He took the presidential oath on 4 March, “a cold, wet day during which he rode on horseback and delivered possibly the longest inaugural address in American history, taking about two hours”, said The Guardian. It is thought that his “refusal to wear a coat or hat that day” contributed to the illness that cut his life and presidency short, and he died a month later on 4 April.
However, the record for the shortest-ever presidency most likely goes to Pedro Lascuráin, who was president of Mexico for just 45 minutes on 19 February 1913. His extremely short tenure was “completely intentional”, said Mental Floss, with Lascuráin being used “as a pawn in a political coup” that allowed General Victoriano Huerta to seize power from the democratically elected government of Francisco I. Madero.
Monarchs and emperors
Known in popular culture as “the nine days queen”, Lady Jane Grey had the shortest reign of any British monarch.

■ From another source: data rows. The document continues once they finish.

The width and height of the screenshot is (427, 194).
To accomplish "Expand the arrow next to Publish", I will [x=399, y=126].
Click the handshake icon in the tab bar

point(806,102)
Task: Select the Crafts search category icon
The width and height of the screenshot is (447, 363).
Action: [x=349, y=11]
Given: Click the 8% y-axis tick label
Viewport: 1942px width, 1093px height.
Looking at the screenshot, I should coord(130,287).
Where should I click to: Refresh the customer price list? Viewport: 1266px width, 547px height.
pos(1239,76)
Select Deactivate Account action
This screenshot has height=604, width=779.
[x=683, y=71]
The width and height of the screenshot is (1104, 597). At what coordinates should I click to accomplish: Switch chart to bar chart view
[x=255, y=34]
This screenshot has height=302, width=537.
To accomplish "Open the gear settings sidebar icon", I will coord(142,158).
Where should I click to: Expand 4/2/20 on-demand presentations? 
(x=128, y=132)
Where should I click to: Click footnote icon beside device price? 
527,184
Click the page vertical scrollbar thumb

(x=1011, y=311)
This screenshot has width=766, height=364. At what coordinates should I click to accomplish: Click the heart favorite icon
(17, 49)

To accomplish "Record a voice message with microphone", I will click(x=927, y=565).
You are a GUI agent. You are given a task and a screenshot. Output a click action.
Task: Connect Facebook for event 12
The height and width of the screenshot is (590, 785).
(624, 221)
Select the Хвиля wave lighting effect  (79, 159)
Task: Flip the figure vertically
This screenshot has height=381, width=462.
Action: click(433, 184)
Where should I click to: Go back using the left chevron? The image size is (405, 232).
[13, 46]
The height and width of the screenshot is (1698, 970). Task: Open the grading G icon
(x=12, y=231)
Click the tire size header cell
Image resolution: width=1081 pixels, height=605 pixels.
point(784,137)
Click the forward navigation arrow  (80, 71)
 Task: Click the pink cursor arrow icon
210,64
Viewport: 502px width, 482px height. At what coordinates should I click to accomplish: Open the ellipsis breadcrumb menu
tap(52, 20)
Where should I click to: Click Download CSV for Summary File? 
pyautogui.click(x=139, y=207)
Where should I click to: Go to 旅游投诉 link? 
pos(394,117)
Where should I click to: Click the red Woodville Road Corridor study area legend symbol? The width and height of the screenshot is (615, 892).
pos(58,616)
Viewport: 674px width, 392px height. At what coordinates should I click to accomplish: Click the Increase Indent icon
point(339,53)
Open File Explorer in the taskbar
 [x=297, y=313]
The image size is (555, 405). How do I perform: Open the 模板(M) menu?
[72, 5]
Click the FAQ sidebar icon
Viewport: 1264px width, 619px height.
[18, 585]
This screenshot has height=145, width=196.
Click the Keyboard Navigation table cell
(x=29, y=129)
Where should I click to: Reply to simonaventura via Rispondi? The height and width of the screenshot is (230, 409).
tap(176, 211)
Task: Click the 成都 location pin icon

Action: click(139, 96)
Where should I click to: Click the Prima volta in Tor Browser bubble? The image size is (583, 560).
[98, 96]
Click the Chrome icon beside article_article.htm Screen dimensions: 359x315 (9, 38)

Despite being only fifth in line to the throne, she was named as heir to the throne by a dying Edward VI, who wanted England to retain a Protestant monarch.
Upon Edward’s death, Grey was proclaimed Queen on 10 July 1553, but the country would rise in favour of the true heir to the throne, Edward’s half-sister Mary, who was out of favour with the young King due to her fervent Catholicism.
Jane was deposed as Queen on 19 July, just nine days after she ascended the throne and with “her own father even abandoning her cause”, said Royal UK. Jane and her husband would be executed the following year.
The shortest reign of any monarch is probably that of Louis-Antoine, the Duke of Angoulême, who became Louis XIX when his father, Charles X of France, abdicated the throne in 1830. But Louis followed his father’s example by abdicating – just 20 minutes later.